Interestingly, truck-type vehicles cross through the intersection faster in the Netherlands than other vehicle types (see Table 4). In the detailed examination of the video recording, it was seen that the trucks mostly flow in the direction of E-W and W-E, and since this direction is mainline the vehicles generally cross the junction faster than the other directions (see Fig. 5). Hence, the trucks are seen as the fastest crossing class although they are larger/heavier vehicles.

The intersection in Ukraine is slightly more irregular and difficult in terms of information extraction than others. Although the camera height and angle are quite proper, the tracking of the vehicles that cross the intersection is a challenging problem. Hence, both Kalman and centroid based algorithms did not perform as desired compared to other intersections.

Experimental results (qualitative and/or quantitative) illustrate that the proposed system can extract all the types of traffic flow information dynamically and cost-effectively.

6 Conclusion

In this work, a vision-based real-time traffic flow monitoring problem has been studied for road intersections. YOLOv3 is implemented as a model for vehicle detection module, and a new dataset with the vehicle images from the case study regions have been created for training. A novel vehicle tracking and data association algorithm has been developed using the vehicle bounding-box properties to estimate the vehicle trajectories. In the proposed solution, vehicle trajectories are estimated using a novel centroid-based vehicle tracking and data association algorithm.
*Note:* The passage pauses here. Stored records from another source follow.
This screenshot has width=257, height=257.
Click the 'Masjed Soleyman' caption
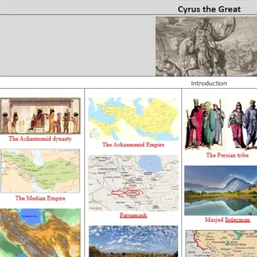[227, 220]
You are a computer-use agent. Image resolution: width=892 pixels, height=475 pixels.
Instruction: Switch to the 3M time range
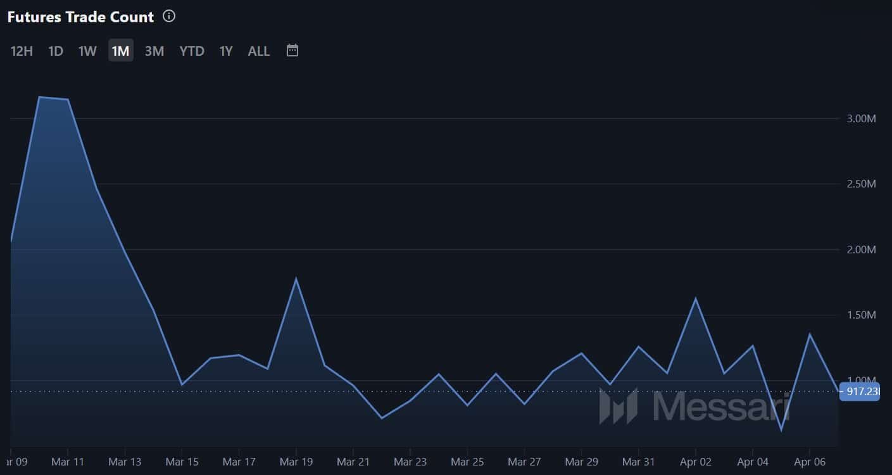click(154, 51)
This algorithm works based on tracking the shifts of the bounding-box centroid points of the vehicles through the consecutive image frames. Euclidean distance is used to validate the estimated next position of the vehicles in the consecutive frames.
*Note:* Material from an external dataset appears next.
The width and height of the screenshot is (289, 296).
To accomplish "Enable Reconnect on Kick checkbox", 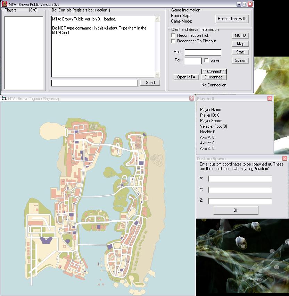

Experimental studies were designed to reveal the weak and strong sides of the developed system. In the five selected test cases, the proposed centroid based tracking method gave minimum 6.6%, maximum 12.9% and average 9.18% better results than Kalman method. The centroid based method also outperforms Kalman tracking by processing up to 30 frame per seconds while Kalman filter cannot go beyond 8 fps. In the study, it was also examined how the camera position affects the results, and the most appropriate and correct places are reported with the examples.
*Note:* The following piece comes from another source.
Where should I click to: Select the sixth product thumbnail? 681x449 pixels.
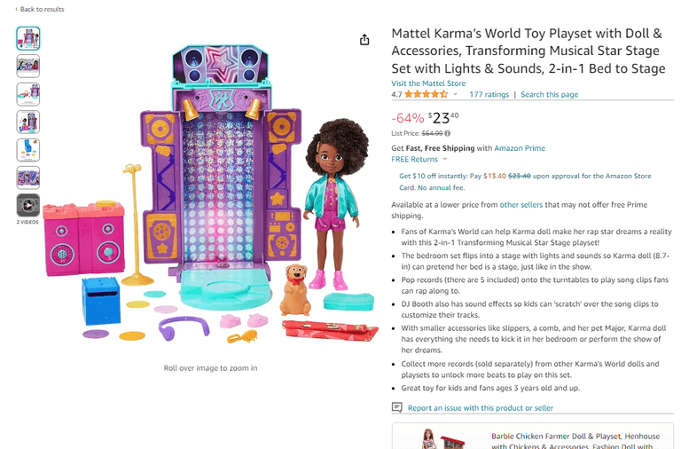coord(28,177)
A form-based software tool has been developed that utilizes the new algorithm to extract traffic flow information such as directional, classified total counting, instantaneous or average speed and crossing time of the intersection. This tool can also be used to generate real-time traffic data from on-site video streams. As future work, more vehicle features obtained from video images will be used to increase the accuracy of the tracking algorithm.